Arnold returned the knowing eye.  Everyone has files, Arnold's eyes twinkled.
     "Humor is a defense, Arnold."
     "You got that right."
     "I'm sure some of the brothers are gay.  But you seem pretty worldly.  Live up to it.  We're talking about you.  You came here freely.  Nobody put a gun to your head, and you're free to leave, even if you become a novice.  But whether you stay or go, I'm worried about you.  And I care."
     There was a kindness in the monk's eyes when he said it.  There was no hint of mockery in the moment between them.  Arnold recognized in Brother Thomas a complicated soul like his own.  Arnold thought of his own reflection in the train window as he looked at the new measure of compassion before him.  All the images of Christ from the book came back to him, but this was a more formidable icon.  Christianity was all about reflecting the past, and nothing could do it better than a real human face.
     "I thought I just wanted to teach," Arnold said. 
He suddenly felt very tired.  Heavy laden.
     "Many of the monks have a teaching vocation."
     "In a city."
     "The city comes here one person at a time."
     "So you guys will be here for a while."
     "Yes.  Like you, people come here with spiritual questions."
     "I think I'd like to do that.  To teach here.  I have a lot of experience being lost."
     "Are you ready to become a novice?  To test your vocation?"
     "I'm ready for new life." 
Arnold hated the language of being born again.  That was a crock.  He liked the idea of a palimpsest, a place in an old document or scripture that had been erased by time where one could write with fresh ink.  A scribe had power when he or she came to the worn place in time. 
"I’m ready to begin again.  In an old place."
     "Are you ready for a discipline?  This is not a country club, this is a community of prayer.  But you need to remember that two elements of the calling are poverty and chastity.”

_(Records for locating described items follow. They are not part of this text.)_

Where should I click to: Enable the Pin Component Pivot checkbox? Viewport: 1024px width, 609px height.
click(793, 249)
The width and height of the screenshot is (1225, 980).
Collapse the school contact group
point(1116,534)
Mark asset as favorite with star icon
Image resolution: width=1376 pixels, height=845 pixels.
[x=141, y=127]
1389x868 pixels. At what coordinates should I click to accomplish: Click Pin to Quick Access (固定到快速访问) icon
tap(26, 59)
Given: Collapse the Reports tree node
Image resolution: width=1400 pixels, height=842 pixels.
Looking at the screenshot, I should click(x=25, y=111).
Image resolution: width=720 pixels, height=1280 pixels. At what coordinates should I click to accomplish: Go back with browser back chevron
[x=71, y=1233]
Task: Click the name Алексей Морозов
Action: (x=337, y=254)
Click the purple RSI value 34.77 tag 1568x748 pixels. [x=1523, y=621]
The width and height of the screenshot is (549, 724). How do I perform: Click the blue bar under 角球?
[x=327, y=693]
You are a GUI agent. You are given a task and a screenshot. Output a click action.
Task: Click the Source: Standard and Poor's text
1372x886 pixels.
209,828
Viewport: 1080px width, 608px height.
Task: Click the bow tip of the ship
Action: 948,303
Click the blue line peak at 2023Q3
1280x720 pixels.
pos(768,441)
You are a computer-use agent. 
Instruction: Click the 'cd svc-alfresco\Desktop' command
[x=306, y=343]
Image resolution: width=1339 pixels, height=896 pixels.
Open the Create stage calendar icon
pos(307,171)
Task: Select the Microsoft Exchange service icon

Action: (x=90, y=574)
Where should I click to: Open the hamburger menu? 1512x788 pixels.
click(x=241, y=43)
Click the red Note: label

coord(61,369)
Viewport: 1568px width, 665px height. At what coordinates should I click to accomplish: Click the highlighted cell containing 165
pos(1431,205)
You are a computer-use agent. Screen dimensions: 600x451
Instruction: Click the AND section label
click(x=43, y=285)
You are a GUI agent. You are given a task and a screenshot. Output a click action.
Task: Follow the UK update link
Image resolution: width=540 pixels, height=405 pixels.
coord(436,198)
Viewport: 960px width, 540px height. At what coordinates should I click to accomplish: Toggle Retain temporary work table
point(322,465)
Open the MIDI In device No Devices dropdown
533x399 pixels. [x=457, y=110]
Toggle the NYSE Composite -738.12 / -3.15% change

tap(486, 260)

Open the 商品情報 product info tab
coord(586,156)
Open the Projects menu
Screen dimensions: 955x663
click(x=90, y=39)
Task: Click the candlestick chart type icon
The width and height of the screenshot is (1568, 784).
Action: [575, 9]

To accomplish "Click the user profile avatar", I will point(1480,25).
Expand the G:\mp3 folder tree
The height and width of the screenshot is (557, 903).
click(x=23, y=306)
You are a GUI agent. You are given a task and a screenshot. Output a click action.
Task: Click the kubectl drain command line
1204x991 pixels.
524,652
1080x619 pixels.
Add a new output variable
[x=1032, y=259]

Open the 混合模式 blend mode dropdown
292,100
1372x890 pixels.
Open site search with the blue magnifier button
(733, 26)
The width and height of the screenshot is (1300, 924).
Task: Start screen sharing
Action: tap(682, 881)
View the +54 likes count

     "I've got the first one covered."
     "But what about chastity?  Do you think you have the gift of celibacy?" 
Brother Thomas's face betrayed no emotions, no hint of its difficulty for him.
     "I would not call it a gift." 
     Thomas laughed.
     "What about the vow of obedience?"
     "That will be the hardest one of all."
     "I suspect so.  Do you have any debts?"
     "Just spiritual ones."
     Brother Thomas nodded and took the admission at face value in the code of Arnold's humor. 
     "It's time for Vespers.  You and I will pray about your calling in chapel."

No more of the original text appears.